L'ambito discusso richiede il chiarimento di una questione fondamentale: si possono usare le regole per la valutazione del bilancio di cui al codice civile e agli OIC o agli IAS/IFRS come regole da usare per verificare la veridicità dei dati aziendali?

Nel silenzio della legge fallimentare, anche nella sua proposta di riforma (pòoichè nel testo della Commissione Rordorf non vi è nessun riferimento normativo a tale questione), il documento cui fare riferimento più specifico è allora costituito dai Principi di Attestazione dei Piani di Risanamento approvati dall'Accademia Italiana di Economia Aziendale, assieme all'ANDAF, all'AIAF, all'APRI, all'OCRI e al CNDCEC.

Valutazione degli elementi patrimoniali di bilancio e veridicità dei dati aziendali

Tali principi in linea generale affrontano prima la ratio del giudizio sulla veridicità dei dati aziendali ai punti 4.1, 4.3.2. e 4.5.7.

4.1 - Le finalità della verifica sulla veridicità dei dati

La relazione di attestazione deve contenere un esplicito giudizio sulla veridicità dei dati aziendali. L'Attestatore deve sempre considerare che tale accertamento è strumentale al giudizio di fattibilità del piano e di attuabilità dell'accordo di ristrutturazione dei debiti o della proposta concordataria, nel senso che una base dati non veritiera rende inattendibile il piano costruito su di essa e impedisce nella sostanza il giudizio sulla fattibilità di quest'ultimo.

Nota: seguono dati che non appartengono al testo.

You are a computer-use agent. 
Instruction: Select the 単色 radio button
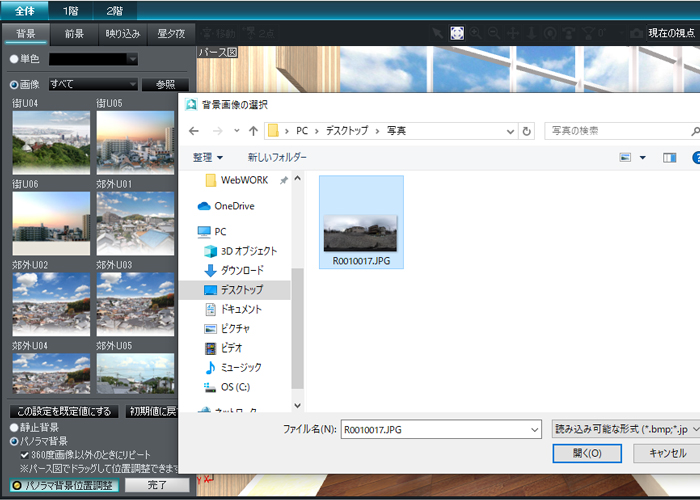[x=14, y=59]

4.3.2. L'Attestatore deve verificare che le situazioni patrimoniali, economiche e finanziarie che rappresentano i dati di partenza del piano (d'ora in avanti “base dati contabile”) siano attendibili e in grado di fornire un quadro fedele della situazione patrimoniale, economica e finanziaria dell'azienda, entro la quale sarà desumibile la più recente rappresentazione degli elementi del patrimonio aziendale. La verifica delle componenti di conto economico appare necessaria solo nei casi in cui i dati reddituali consuntivi costituiscano un elemento fondamentale posto alla base delle proiezioni di piano (certamente necessarie per un piano in continuità).

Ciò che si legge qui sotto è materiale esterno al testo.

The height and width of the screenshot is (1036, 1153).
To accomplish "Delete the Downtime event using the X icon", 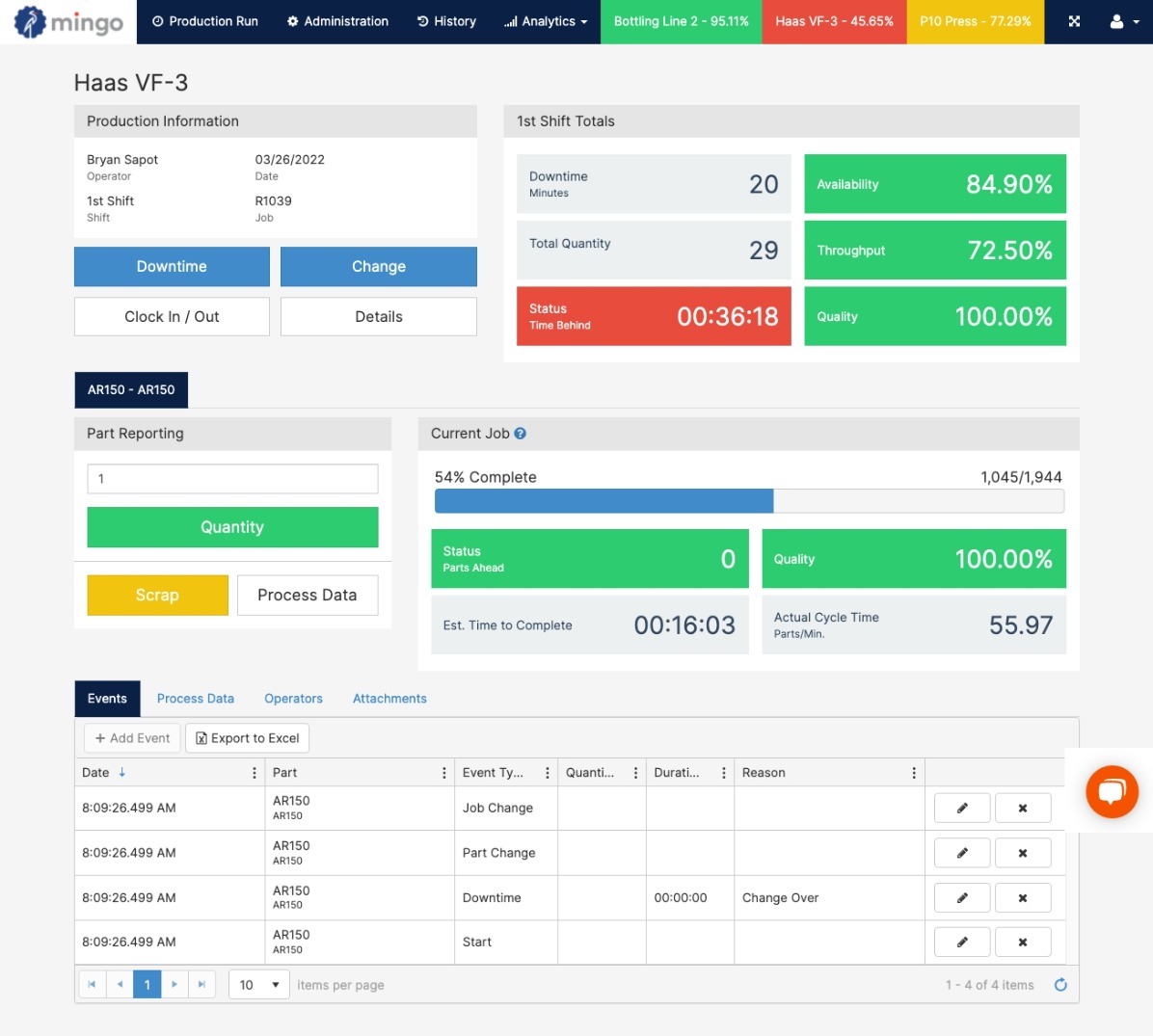I will pos(1023,897).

4.5.7. I saldi patrimoniali ed economici significativi della base dati contabile devono essere verificati con riguardo alle seguenti categorie di asserzioni (Principio di Revisione 500):

a. Esistenza: un'attività o una passività esistono ad una certa data.

b. Diritti ed obblighi: un'attività o una passività sono di pertinenza dell'azienda ad una certa data.

c. Manifestazione: un'operazione (o un evento) di pertinenza dell'azienda ha avuto luogo nel periodo di riferimento.

d. Completezza: non vi sono operazioni non contabilizzate o per le quali manchi un'adeguata informazione.

e. Valutazione: le attività o le passività sono contabilizzate a valori appropriati.

f. Misurazione: le operazioni sono correttamente contabilizzate ed i costi ed i ricavi sono imputati per competenza.

g. Presentazione e Informativa: una voce o un'operazione sono evidenziate, classificate e corredate da adeguata informativa nella circostanza.

In sostanza, i principi suddetti affermano anzitutto la strumentalità della verifica dei dati al giudizio sulla fattibilità del piano e la sostanziale identificazione di tali dati con le risultanze contabili consuntive di partenza del piano. Quindi prevedono un approccio revisionale che richiama indirettamente i principi di revisione del bilancio e che riguarda anzitutto i componenti di stato patrimoniale, mentre gli elementi reddituali rilevano nella misura in cui siano base per estrapolazioni future nei piani di risanamento in continuità.

Più specificatamente, nei punti 4.7.3. e 4.7.4. i principi di attestazione affrontano la questione dei criteri di valutazione usati per la redazione della base dati contabile.

4.7.3. Nell'ambito della verifica di correttezza della base dati contabile, l'Attestatore deve appurare i criteri di valutazione utilizzati per elaborare la base dati contabile, punto di partenza per la redazione del Piano, giudicandone la coerenza con le finalità del Piano. L'Attestatore deve, quindi, procedere ad una disamina preliminare di ciascuna voce patrimoniale. In allegato è riportata, a titolo esemplificativo, e limitatamente alle poste dell'attivo più significative per il soddisfacimento del ceto creditorio, una sintetica check list delle principali attività di indagine da porre in essere.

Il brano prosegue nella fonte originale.